I'm missing something fundamental in my understanding of the torque of a motor.
Consider the following analogy:
I have a 10kg dumbell on the ground and a 1kg dumbell next to it. Let's say that I lift the 10kg dumbell off the ground with a certain force 'F'.
Now let's say I use the same force 'F' to lift the 1kg dumbbell. Naturally, I would lift the 1kg dumbell much faster, right?
Now coming to electric motors, let's say I attach a 10kg load to the motor shaft. The motor would produce a torque T and rotate at a certain rpm. Now, I put 1kg load on the shaft.
As per the dumbell analogy, wouldn't the 1kg load cause an increase in speed because it's lighter than 10kg?
But we know that a motor's torque keeps changing with the load. So for a 1kg load, does the motor produce just enough torque required to rotate a 1kg load?
If yes, how would the motor know what the load is so as to produce the right amount of torque?

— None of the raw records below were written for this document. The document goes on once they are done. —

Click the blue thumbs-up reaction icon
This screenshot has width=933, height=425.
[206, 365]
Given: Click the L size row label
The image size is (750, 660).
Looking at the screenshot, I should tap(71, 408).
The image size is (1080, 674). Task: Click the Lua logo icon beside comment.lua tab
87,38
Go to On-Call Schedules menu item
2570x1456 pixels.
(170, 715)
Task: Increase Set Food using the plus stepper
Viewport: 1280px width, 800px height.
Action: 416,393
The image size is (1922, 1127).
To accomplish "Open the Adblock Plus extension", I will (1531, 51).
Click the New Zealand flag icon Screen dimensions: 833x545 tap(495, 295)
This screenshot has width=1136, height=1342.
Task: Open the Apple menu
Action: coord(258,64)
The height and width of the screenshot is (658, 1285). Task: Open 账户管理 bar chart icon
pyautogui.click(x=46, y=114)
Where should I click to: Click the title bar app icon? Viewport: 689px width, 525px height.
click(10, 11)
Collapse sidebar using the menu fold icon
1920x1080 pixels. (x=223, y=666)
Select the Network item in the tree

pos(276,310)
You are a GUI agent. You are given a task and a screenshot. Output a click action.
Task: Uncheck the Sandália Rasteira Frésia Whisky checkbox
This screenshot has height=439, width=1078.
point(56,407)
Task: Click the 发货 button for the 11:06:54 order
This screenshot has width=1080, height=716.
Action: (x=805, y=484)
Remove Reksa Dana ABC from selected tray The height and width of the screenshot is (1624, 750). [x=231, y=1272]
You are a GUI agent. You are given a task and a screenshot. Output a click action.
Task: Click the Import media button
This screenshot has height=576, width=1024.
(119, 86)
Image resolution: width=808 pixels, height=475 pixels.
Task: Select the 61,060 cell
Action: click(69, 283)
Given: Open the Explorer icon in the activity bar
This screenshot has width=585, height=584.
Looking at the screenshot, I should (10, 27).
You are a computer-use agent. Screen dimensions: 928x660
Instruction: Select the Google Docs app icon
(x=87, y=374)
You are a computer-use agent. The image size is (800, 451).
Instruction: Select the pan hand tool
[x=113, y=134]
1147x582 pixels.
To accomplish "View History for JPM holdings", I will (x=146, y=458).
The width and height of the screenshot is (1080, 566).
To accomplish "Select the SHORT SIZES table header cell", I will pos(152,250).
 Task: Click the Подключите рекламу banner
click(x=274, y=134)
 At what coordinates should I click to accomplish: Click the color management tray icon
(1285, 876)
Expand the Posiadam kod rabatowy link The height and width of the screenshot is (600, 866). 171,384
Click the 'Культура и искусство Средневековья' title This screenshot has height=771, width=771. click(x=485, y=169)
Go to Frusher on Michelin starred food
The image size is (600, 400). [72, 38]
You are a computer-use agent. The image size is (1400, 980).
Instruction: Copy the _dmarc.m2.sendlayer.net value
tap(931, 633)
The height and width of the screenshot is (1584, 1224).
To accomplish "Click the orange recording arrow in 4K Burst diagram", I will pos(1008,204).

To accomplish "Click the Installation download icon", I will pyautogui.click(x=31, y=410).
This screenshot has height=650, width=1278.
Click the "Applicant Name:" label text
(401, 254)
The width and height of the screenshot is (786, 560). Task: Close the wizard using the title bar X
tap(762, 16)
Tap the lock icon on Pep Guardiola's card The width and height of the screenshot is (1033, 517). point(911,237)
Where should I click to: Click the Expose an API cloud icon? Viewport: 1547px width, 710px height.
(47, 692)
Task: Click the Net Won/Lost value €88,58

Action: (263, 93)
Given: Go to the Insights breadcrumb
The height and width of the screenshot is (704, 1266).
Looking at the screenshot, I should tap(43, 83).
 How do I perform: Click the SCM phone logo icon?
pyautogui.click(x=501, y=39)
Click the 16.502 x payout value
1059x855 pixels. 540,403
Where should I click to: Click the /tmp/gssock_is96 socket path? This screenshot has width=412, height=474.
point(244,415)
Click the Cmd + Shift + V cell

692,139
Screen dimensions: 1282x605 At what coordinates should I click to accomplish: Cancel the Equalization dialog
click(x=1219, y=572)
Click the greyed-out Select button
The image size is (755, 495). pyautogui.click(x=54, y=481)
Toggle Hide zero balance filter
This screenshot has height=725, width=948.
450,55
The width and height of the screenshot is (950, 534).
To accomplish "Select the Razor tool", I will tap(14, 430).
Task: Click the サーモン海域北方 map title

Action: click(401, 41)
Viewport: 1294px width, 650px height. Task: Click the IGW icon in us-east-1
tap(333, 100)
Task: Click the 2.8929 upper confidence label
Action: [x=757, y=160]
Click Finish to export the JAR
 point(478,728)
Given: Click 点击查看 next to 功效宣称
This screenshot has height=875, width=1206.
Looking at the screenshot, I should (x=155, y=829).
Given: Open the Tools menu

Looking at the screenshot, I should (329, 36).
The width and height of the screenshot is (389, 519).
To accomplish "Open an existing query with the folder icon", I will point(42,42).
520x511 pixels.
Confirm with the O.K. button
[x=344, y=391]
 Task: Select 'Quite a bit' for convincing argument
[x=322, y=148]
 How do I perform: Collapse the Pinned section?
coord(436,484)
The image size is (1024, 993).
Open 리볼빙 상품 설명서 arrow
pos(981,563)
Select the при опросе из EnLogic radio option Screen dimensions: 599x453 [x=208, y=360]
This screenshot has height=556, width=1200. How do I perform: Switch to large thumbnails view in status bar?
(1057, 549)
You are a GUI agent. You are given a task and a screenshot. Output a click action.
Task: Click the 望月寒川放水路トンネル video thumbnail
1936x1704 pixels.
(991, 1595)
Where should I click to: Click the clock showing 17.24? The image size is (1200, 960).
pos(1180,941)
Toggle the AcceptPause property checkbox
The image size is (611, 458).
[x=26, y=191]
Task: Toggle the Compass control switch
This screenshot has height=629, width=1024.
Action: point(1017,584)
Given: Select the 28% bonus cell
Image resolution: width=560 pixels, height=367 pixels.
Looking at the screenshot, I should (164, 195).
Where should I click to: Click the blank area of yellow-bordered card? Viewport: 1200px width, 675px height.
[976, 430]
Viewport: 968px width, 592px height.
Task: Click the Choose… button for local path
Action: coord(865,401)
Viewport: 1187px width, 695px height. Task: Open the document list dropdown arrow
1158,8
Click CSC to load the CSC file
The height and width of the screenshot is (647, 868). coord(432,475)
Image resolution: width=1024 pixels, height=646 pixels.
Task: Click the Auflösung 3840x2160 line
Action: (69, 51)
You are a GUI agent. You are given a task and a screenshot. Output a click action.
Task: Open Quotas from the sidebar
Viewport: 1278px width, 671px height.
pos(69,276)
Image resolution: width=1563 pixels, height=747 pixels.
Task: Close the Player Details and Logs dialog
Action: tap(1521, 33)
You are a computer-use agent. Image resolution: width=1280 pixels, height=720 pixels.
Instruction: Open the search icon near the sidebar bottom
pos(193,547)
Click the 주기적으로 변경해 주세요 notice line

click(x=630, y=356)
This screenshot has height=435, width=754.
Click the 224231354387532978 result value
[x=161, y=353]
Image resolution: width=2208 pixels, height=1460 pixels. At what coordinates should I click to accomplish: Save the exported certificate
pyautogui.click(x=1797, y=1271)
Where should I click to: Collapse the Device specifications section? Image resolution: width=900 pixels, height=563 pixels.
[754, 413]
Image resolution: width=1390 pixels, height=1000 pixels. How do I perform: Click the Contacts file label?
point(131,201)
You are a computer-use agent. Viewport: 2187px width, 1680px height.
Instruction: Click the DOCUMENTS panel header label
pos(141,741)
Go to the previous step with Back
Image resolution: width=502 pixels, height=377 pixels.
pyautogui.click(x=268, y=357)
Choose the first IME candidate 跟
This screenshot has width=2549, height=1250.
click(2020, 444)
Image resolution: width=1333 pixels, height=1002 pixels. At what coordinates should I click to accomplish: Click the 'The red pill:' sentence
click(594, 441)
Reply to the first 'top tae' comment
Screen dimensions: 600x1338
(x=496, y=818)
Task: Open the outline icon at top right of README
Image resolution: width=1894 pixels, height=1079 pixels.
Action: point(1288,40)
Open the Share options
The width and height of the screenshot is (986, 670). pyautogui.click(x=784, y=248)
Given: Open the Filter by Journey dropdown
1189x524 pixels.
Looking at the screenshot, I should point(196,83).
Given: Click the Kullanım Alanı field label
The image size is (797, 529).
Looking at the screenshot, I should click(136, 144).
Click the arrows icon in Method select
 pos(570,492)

If no, them wouldn't the motor produce the same amount of torque for all loads and only the rpm keeps changing?
Best Answer
Assuming we are talking about a shunt wound or permanent magnet brushed DC or BLDC motor, torque is proportional to current, so the more torque load you put on the motor the more current it will draw to match it. However the current causes a voltage drop in the winding resistance, which reduces rpm. How much the rpm drops depends on the resistance. A large motor with thick low resistance wire could lift a heavy weight without its rpm dropping significantly, while a small motor with thinner wire might drop down to stall speed and not draw enough current to lift the heavy weight at all.
To understand the relationships between torque, current, rpm and voltage, consider this simplified model of a PMDC motor:-
simulate this circuit – Schematic created using CircuitLab
When the motor spins it generates a voltage proportional to its speed. This is a result of Faraday's Law, which says that moving a wire through a magnetic field induces a voltage in it proportional to its velocity, and occurs whether it is driven by an external force or by its own power. Depending on how it is constructed (number of turns, size, stator or armature slots, magnet poles etc.) each motor has a characteristic 'Kv' (Velocity constant), commonly expressed in rad/s/Volt or rpm/Volt.
Output torque is proportional to current according the Lorentz force law, which says that the magnetic force on a wire is proportional to current x magnetic field strength (which is constant in a permanent magnet or shunt wound DC motor). For a particular motor this relationship is a constant, called Kt (Torque constant), often expressed in N.m/A.
By symmetry, Kt is the inverse of Kv. So if you know one then you know the other. If Kv = 10.5 rad/s/V (100 rpm/V) then Kt must be 0.095 N.m/A.
For this simplified model we will ignore any internal losses due to magnetic hysteresis, eddy currents, friction and air drag. If the motor has no load then torque and current are zero, and no voltage is dropped across Rm. That means the generator voltage must equal the supply voltage, and the motor must be spinning at 100 rpm/V * 10V = 1000 rpm.
Now put an external torque load on the motor. It will slow down and produce less voltage, causing voltage to be dropped across Rm. By Ohms Law a current must then flow, producing torque. Speed continues to drop and current rises until output torque matches the externally applied torque.
If the torque load is high enough to stop the motor spinning then there is no generator voltage and the full 10V is dropped across Rm, causing a current of 10V/1Ω = 10A. With Kt = 0.095 N.m/A and current = 10A, the 'stall' torque must be 0.95 N.m.
Now imagine an otherwise identical motor which has thicker wire, reducing Rm to 0.1Ω. The same 10A current (producing the same 0.95 N.m torque) now only drops 1V across Rm, so the generator must be producing 9V. This motor must be spinning at 9*100 = 900 rpm (only 10% less than the no-load speed) while lifting the weight that stalled the other motor.